Comme Michel Philippot le déclarait dans un entretien à
France-Culture en 1976 : « Vers 1945, la génération à laquelle
j'appartiens a ressenti un immense besoin de rigueur face à un certain
laisser-aller de nos prédécesseurs ». En témoigne, ce qui constitue son
opus 1, la brève Sonate pour piano (1946), créée par Claude Helffer. Peu après,
auprès de Pierre Schaeffer qui invente dans son studio une musique totalement « inouïe
», il deviendra l'un des premiers compositeurs de musique concrète, avant de
voler de ses propres ailes lorsqu'il comprendra que Schaeffer et lui ne
poursuivent pas le même but. Pour lui, il ne s'agit pas de créer un art nouveau
mais bien de poursuivre le chemin tracé depuis dix siècles par la musique
occidentale : « Depuis la seconde moitié du IXe siècle, le principe
polyphonique a toujours prévalu dans la musique occidentale et la musique telle
que j'ai toujours souhaité la pratiquer s'inscrit dans cette tradition
polyphonique. L'idée des premiers théoriciens de la polyphonie à l'époque de
l'Ars Nova était d'opérer la synthèse du consécutif et du simultané. Ce
principe d'unité persiste à travers les différents types d'écriture : contrepoint
médiéval, contrepoint de la Renaissance, système tonal, sérialisme. La musique
est pour moi comme un fleuve qui s'écoule ». Sa musique n'est en rien une table
rase du passé, mais une fidélité. Fidélité au passé, mais aussi au présent car
il n'imagine pas un art coupé des modes de pensée contemporains : ses
travaux cybernétiques sur la théorie des systèmes furent d'ailleurs récompensés
par la Médaille pour la Recherche et l'Invention. Dans les années 50 et
jusqu'au début des années 60 (cf. l'austère Composition pour double orchestre,
créée par Hermann Scherchen), l'influence webernienne est sensible, avant de
s'assouplir ultérieurement, jusqu'à ces ultimes chefs-d'œuvre, vibrants de
sensibilité et d'inspiration, sans pour autant renoncer à la plus extrême
rigueur : Contrapunctus X et Méditations (1994).

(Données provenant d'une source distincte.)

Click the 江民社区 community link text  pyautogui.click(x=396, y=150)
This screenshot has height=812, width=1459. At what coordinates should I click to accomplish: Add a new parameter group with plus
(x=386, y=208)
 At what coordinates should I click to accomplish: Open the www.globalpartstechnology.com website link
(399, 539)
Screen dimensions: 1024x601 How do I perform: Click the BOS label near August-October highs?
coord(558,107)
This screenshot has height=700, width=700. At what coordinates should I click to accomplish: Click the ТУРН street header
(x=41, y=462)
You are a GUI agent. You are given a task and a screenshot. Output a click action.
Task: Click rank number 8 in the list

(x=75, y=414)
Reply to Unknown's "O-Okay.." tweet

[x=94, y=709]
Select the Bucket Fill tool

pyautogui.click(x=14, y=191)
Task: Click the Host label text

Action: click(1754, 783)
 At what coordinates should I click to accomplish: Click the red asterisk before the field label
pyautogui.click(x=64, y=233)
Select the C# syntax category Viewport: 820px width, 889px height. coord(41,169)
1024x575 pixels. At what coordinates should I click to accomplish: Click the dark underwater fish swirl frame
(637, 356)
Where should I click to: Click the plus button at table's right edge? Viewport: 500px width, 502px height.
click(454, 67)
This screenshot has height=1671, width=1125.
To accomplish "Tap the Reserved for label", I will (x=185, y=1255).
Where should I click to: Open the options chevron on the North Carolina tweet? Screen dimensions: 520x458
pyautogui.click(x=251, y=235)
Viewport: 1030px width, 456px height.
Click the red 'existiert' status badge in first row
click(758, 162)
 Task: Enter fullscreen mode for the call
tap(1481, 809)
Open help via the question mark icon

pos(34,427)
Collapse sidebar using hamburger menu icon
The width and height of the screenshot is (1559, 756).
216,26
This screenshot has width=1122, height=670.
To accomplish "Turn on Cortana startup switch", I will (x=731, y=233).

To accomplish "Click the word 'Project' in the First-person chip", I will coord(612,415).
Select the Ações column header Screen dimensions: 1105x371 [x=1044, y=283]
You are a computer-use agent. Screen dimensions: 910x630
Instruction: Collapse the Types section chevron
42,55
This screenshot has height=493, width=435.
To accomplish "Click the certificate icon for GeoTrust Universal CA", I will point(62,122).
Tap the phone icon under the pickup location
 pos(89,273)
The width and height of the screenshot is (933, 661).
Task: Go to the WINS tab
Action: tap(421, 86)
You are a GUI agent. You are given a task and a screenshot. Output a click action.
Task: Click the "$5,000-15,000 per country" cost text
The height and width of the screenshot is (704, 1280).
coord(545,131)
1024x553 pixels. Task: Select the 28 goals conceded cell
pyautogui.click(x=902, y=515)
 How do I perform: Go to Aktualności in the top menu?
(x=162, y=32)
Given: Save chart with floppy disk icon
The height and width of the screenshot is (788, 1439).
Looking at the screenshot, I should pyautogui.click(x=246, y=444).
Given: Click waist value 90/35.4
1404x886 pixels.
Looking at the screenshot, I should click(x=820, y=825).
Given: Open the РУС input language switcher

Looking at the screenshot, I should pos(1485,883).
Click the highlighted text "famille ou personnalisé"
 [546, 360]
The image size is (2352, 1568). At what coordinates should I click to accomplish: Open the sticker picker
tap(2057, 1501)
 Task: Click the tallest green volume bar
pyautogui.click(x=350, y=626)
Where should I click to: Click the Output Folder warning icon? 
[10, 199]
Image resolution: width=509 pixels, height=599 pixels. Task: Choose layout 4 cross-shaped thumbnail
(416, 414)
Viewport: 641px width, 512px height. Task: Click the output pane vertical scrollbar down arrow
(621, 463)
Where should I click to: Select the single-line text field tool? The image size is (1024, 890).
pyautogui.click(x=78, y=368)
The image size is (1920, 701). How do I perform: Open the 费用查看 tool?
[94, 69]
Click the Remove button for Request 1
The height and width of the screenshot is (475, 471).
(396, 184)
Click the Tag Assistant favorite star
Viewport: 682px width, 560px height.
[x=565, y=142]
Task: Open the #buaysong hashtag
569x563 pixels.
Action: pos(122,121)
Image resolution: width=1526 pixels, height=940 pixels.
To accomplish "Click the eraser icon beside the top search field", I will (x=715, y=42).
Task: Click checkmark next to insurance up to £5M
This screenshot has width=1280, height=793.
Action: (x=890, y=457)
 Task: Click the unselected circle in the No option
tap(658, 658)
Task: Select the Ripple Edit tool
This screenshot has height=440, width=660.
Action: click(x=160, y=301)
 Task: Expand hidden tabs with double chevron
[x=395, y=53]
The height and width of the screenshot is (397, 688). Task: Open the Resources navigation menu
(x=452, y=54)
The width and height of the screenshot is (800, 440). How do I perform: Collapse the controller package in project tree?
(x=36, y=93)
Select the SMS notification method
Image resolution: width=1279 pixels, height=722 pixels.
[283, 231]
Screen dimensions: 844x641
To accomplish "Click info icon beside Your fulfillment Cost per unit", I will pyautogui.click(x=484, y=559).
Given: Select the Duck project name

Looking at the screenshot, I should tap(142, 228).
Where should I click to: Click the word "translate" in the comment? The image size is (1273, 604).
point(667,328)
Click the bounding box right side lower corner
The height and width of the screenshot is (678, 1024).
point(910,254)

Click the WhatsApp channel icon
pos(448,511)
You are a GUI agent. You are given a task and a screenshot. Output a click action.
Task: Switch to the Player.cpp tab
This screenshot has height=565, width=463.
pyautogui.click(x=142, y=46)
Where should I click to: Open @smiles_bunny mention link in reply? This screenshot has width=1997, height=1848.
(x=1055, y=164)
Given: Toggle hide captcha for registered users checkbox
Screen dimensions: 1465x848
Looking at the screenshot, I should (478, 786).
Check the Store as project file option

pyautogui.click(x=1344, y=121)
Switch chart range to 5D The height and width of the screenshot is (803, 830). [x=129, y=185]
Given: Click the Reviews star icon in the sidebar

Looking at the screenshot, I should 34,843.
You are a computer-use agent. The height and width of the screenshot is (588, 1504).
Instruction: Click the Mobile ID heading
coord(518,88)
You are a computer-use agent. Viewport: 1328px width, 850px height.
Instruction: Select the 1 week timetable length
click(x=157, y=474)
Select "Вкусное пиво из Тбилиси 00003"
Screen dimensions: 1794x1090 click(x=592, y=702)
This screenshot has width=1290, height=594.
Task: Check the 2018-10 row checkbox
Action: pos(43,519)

S'il fut et restera avant tout un grand compositeur, dont
l'envergure a parfois été occultée, Michel Philippot fut un acteur important de
la vie musicale : comme adjoint de Pierre Schaeffer au service de la
Recherche de la RTF (1959), directeur du GRM, directeur de la musique de l'ORTF
(1964), fondateur du département de musique de l'Université de Sao Paulo
(1976), professeur de composition au Conservatoire Supérieur de Paris (de 1969
à 1990), président de l'Académie Charles Cros, critique à Répertoire, et bien
d'autres activités et fonctions qui témoignaient de sa volonté d'être présent
là où la musique pouvait être pensée...
Quant à nous, nous avons perdu un ami.
Jacques Bonnaure
(Répertoire, Octobre 1996)
Michel Philippot était plus qu'un compositeur, c'était un
honnête homme. Comme il était fier de montrer à ses invités la première édition
de l'Encyclopédie ! Le Neveu de Diderot qu'il était se délassait de la
musique dans l'exercice de quelques problèmes mathématiques ou de cybernétique,
à moins que ce soit dans les Lettres à Sophie Volland ou dans la confection de
traîtres cocktails brésiliens
Musicien d'une grande sensibilité et d'une vaste culture, il
semblait avoir trouvé un délicat équilibre entre les arts et la science, entre
le cœur et la raison, entre le hasard et la nécessité, l'aléatoire et le sériel
(voir sa superbe Deuxième Sonate pour piano). Créateur de machines imaginaires,
quelle ne fut pas sa joie presque enfantine lorsqu'il put s'acheter à New York
l'un des premiers ordinateurs de poche ! Beaucoup de ses élèves allaient
longtemps encore le trouver pour résoudre leurs rassurantes équations. Ami de
Pierre Barbaud, le pionnier de la musique informatique, de Iannis Xenakis,
iconoclaste salutaire de nos prêt-à-penser, de A. Moles, autre grande figure
atypique, et de combien d'autres qui n'ont cessé de promouvoir une recherche
musicale audacieuse, prophétique, dont profitent tous ceux qui appuient,
aujourd'hui, sur un seul bouton pour produire une soupe sonore. C'étaient les
musiciens de l'avenir ! Quand on se sera lassé de réécrire l'histoire et
les biographies, on découvrira en tous ces hommes la source de nouveaux points
de départ pour des terres inconnues.
Professeur de composition au CNSMD, il avait peu d'élèves. Il
savait que l'ambition et l'exigence artistique, intellectuelle et morale
freinaient les éventuels candidats. La musique assistée n'existait pas encore.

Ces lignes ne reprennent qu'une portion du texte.